Given passage>

------------------------------------

The main reason for the lower DSC values for detecting kidney calculi of our model compared to those developed in human medicine was the smaller size of the kidneys and calculi. The size of the calculi is reportedly associated with model performance. In a previous study in human medicine, kidney calculi were classified into small (0–6 mm), medium (6–20 mm), and large (above 20 mm) sizes (26). The DSC was highest in large size group, at 83.39 ± 2.33; it was 76.08 ± 3.46 in the middle size group, and the lowest in the small size group, at 60.11 ± 0.84. Among the architectures studied in this previous study, SegNet showed the highest difference in DSC between the large and small size groups (80.86 ± 4.54 in the large group and 34.38 ± 1.67 in the small group). DeepLabV3+ could not detect calculi in the small size group. Another study classified kidney calculi into five different size groups results that were consistent with the above. The AUC was highest in the largest calculi group (>125 mm³) and decreased as the size decreased. The size of the kidney calculi included in the current study varied, but the majority of the calculi were small (<3 mm), which meets the criteria of the small size group in human medicine. Compared to the results of previous models in human medicine, our present models showed promising performance in detecting small calculi. Further studies, including more data on larger kidney calculi, can help improve the performance of the models.

------------------------------------

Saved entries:
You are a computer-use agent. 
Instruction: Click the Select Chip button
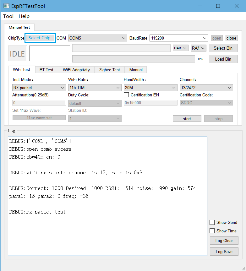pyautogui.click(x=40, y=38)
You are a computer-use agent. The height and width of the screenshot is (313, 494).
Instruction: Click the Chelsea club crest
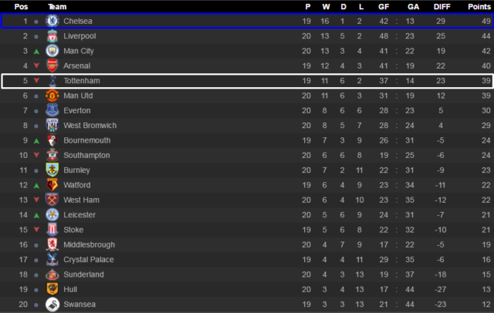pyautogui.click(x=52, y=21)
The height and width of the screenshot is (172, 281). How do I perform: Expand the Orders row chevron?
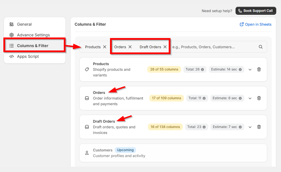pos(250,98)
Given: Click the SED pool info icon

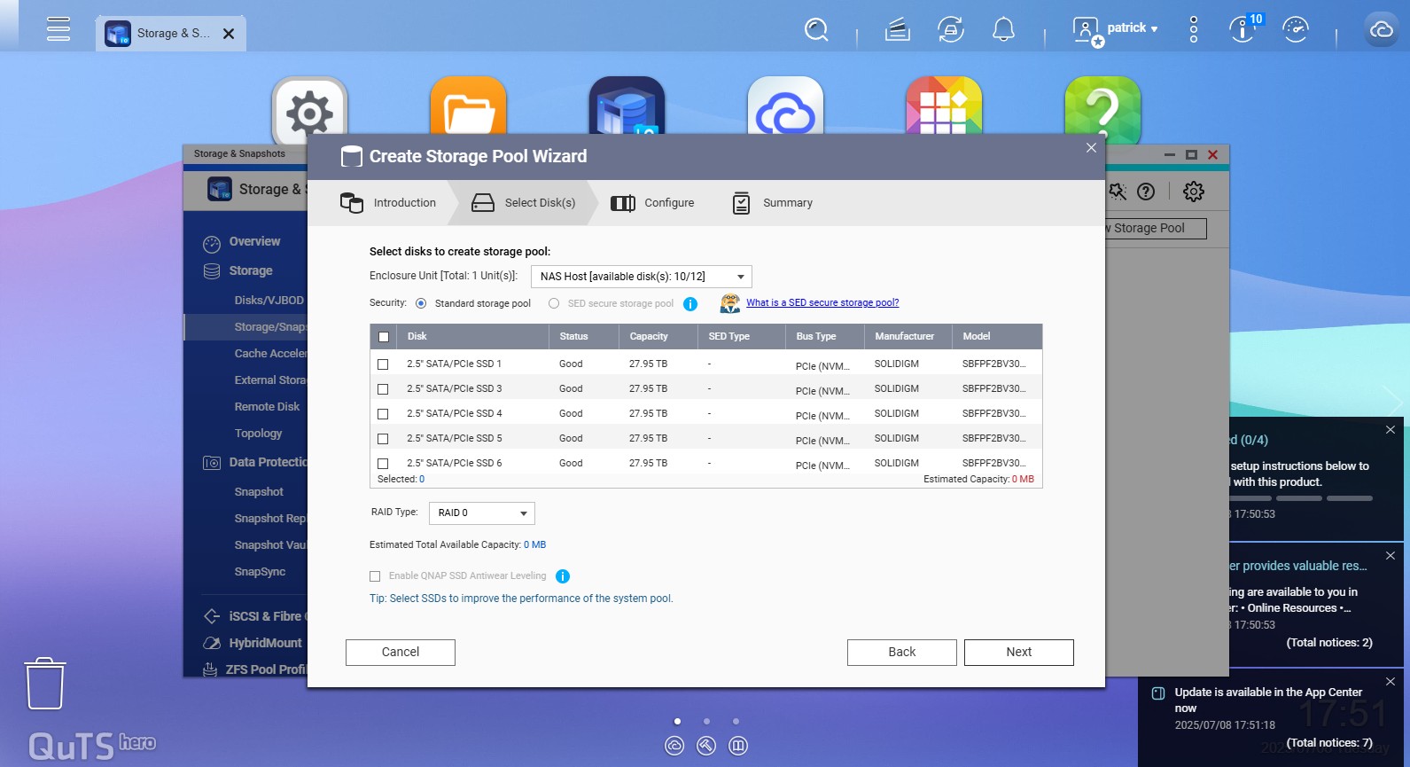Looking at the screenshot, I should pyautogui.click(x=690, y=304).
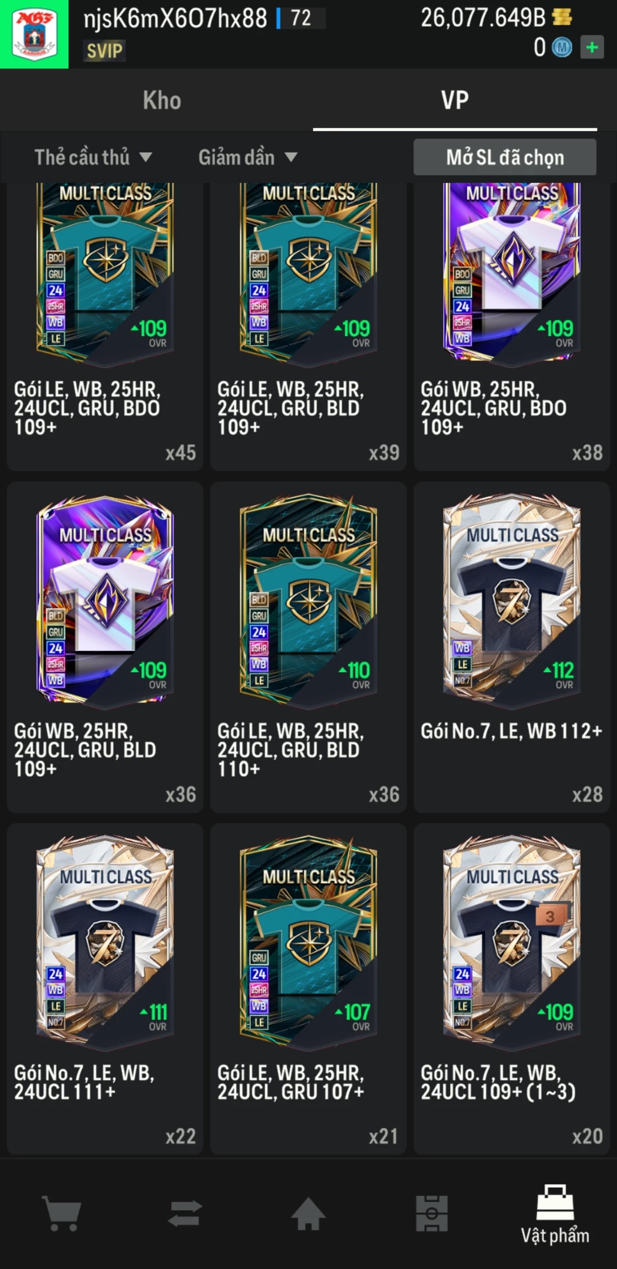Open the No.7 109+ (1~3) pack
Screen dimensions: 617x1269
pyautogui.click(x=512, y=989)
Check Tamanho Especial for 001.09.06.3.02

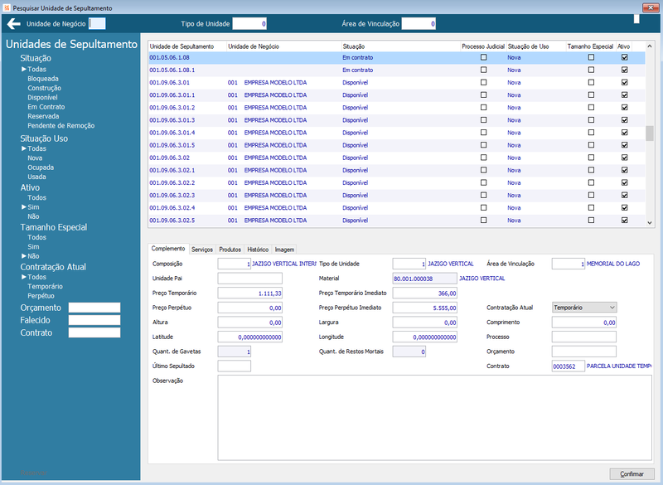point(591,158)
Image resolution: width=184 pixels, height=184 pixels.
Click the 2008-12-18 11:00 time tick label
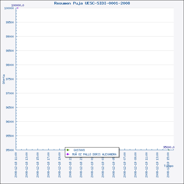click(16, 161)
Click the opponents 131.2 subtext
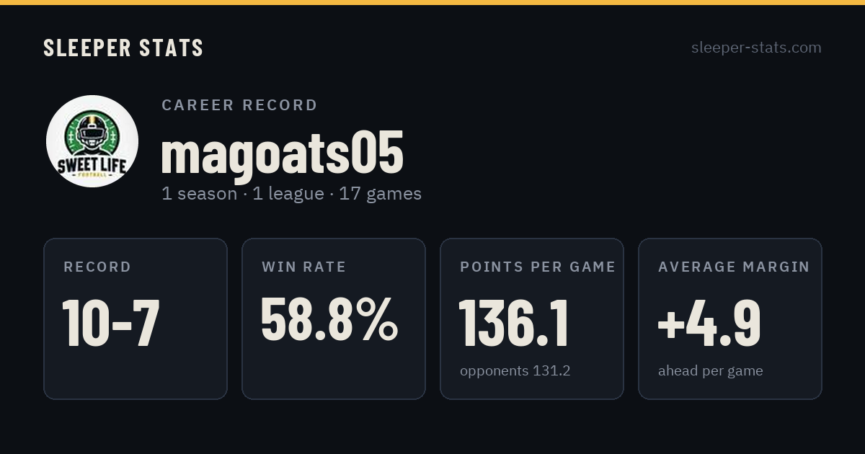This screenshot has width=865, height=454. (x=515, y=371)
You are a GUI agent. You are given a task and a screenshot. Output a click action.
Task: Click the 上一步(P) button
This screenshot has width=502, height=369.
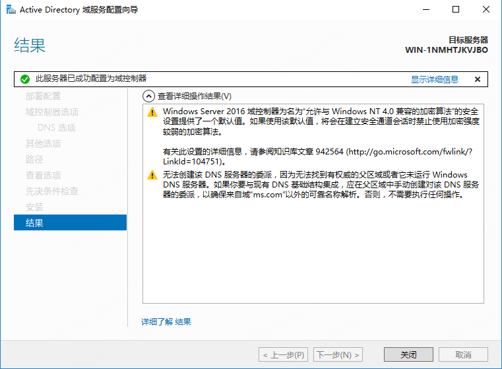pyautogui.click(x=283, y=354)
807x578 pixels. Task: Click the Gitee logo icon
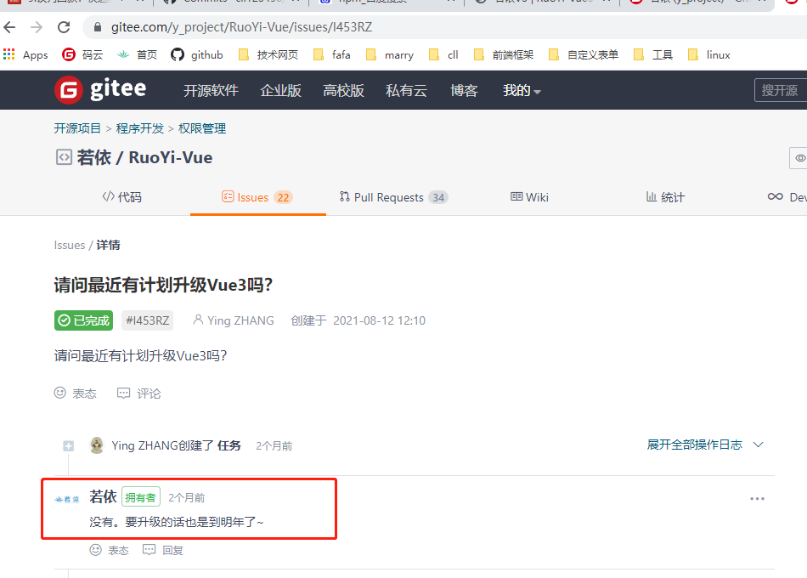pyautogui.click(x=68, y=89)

------------------------------------

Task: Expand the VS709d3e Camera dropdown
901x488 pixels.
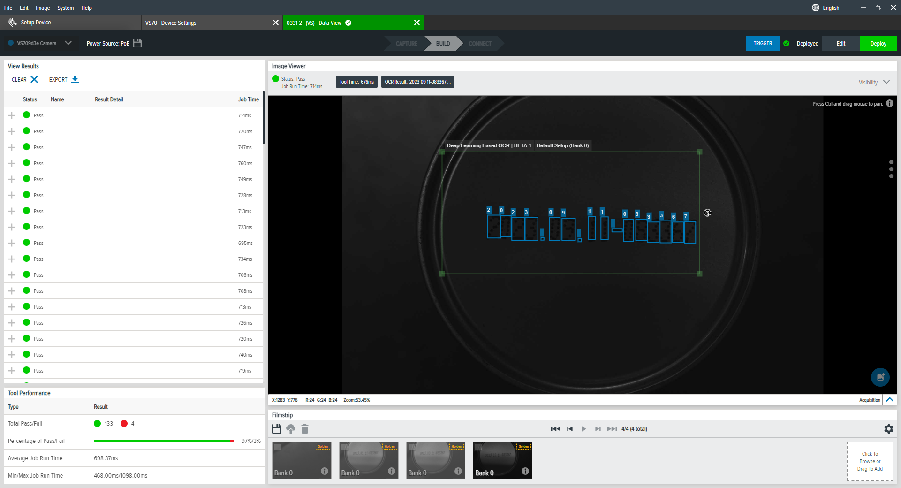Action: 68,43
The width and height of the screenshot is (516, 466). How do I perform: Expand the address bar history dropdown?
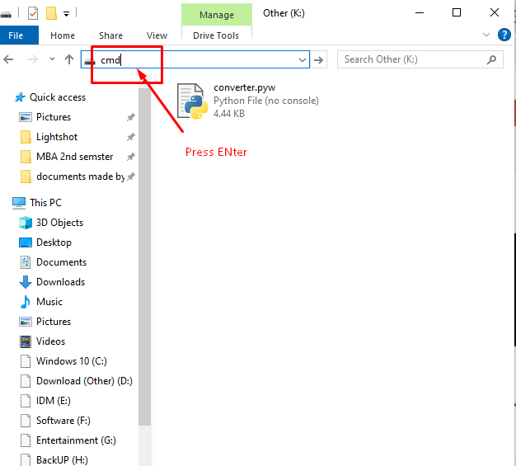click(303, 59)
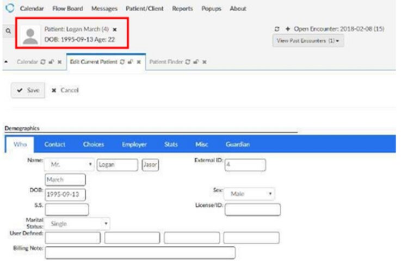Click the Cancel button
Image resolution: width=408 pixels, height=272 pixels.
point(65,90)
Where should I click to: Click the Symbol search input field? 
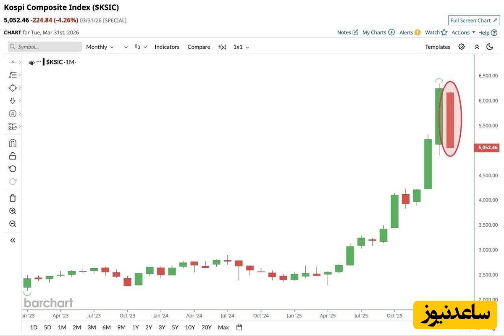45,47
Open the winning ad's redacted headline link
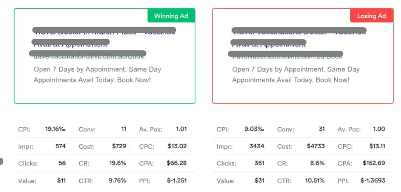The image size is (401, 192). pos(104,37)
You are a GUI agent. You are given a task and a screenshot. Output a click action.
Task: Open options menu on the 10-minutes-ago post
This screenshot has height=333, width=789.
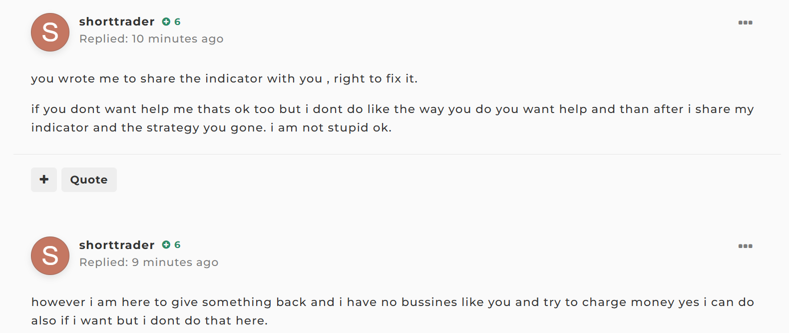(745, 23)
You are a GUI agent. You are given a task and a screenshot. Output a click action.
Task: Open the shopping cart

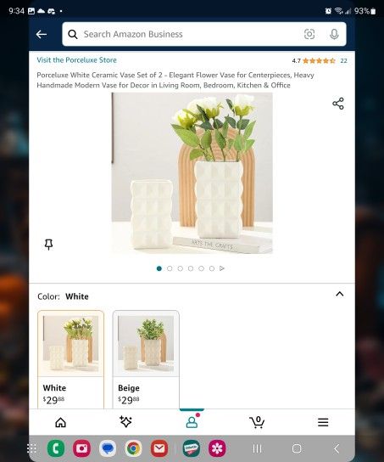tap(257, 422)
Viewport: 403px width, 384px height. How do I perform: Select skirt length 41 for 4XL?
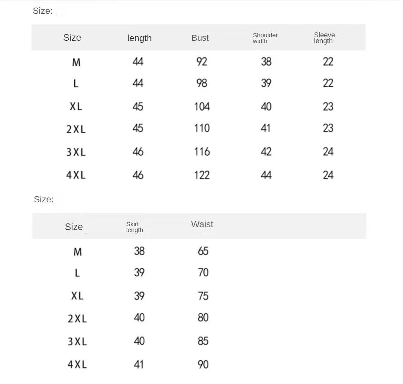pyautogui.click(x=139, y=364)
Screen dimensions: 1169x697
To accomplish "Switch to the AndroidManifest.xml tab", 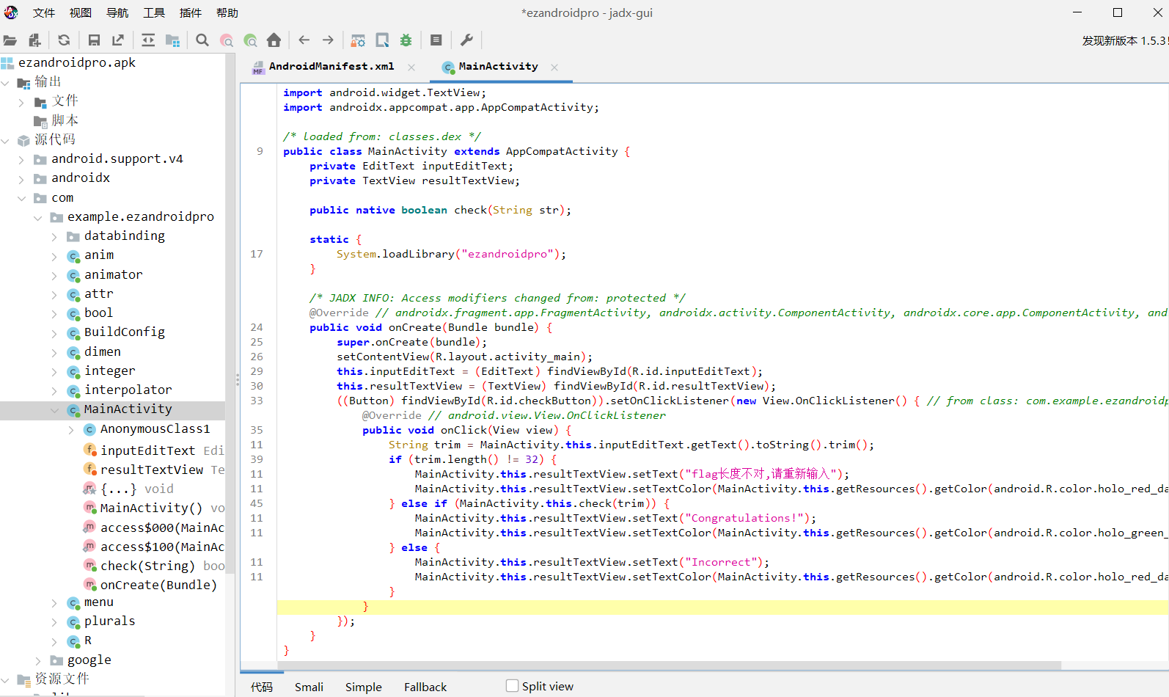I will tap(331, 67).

------------------------------------

Work to be completed> Can you write out the full passage on kidney calculus size and model performance from above, word for word?

Written solution>
The main reason for the lower DSC values for detecting kidney calculi of our model compared to those developed in human medicine was the smaller size of the kidneys and calculi. The size of the calculi is reportedly associated with model performance. In a previous study in human medicine, kidney calculi were classified into small (0–6 mm), medium (6–20 mm), and large (above 20 mm) sizes (26). The DSC was highest in large size group, at 83.39 ± 2.33; it was 76.08 ± 3.46 in the middle size group, and the lowest in the small size group, at 60.11 ± 0.84. Among the architectures studied in this previous study, SegNet showed the highest difference in DSC between the large and small size groups (80.86 ± 4.54 in the large group and 34.38 ± 1.67 in the small group). DeepLabV3+ could not detect calculi in the small size group. Another study classified kidney calculi into five different size groups results that were consistent with the above. The AUC was highest in the largest calculi group (>125 mm³) and decreased as the size decreased. The size of the kidney calculi included in the current study varied, but the majority of the calculi were small (<3 mm), which meets the criteria of the small size group in human medicine. Compared to the results of previous models in human medicine, our present models showed promising performance in detecting small calculi. Further studies, including more data on larger kidney calculi, can help improve the performance of the models.